Modeling the structure
We used two scripts, mountain.pl and relplot.pl, to predict pair probabilities within the equilibrium ensemble and produce a diagram of the predicted structure containing information about probability, respectively. The Perl script relplot.pl adds reliability information to the RNA secondary structure plot and computes a well-definedness measure.

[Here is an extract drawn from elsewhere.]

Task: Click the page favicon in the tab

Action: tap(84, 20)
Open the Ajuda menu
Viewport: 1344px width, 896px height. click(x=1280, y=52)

The MEA approach to predict the secondary structure
In order to be more confident about the obtained results, we also applied the MaxExpect program to execute the following command:
MaxExpect–sequence LT2-SpeI.fasta LT2-SpeI.out–gamma 1–percent 10–structures 20–window
Then a file would be generated with a file name (here LT2-Spe.out, to be specified each time), which contains information about the predicted structure.
Protein structure modeling
We used the Phyre2 program (http://www.sbg.bio.ic.ac.uk/phyre2/html/page.cgi?id=index) to model the structural changes of proteins deduced from nucleotide sequences.
Results
Frequencies of ACTAGT and its degenerated forms in Salmonella and E. coli
We first profiled the ACTAGT sequences in S. typhimurium LT2 and then identified their counterparts in other representative strains of Salmonella and E. coli K12; in addition, we also profiled the degenerated forms of ACTAGT in the compared genomes based on their homology (genomic location and sequence similarity of the up-and down-stream DNA segments) to the ACTAGT sequences in S. typhimurium LT2 (Supplementary Table 1). Unlike most commonly used restriction enzymes that cleave a hexanucleotide sequence, such as EcoRI (GAATTC), BamHI (GGATCC), HinDIII (AAGCTT), etc., which have 751, 295 and 648 cleavage sites respectively on the genome of S. typhimurium LT2, SpeI (ACTAGT) has only 39 cleavage sites. Strains of other Salmonella subgroup I lineages and S. bongori strains have similar numbers, although the numbers in S. arizonae and E. coli were a little greater (around 80; Supplementary Table 2). Based on the numbers of shared homologous ACTAGT sequences among the bacteria, we constructed a dendrogram as described previously15 and compared it (Fig. 1A) to the core genome-based phylogenetic tree (Fig. 1B); the two trees are almost congruent with only some minor topological differences, indicating that the degeneration of ACTAGT is consistent with the divergence of the genomes by accumulating mutations independently in individual bacterial lineages.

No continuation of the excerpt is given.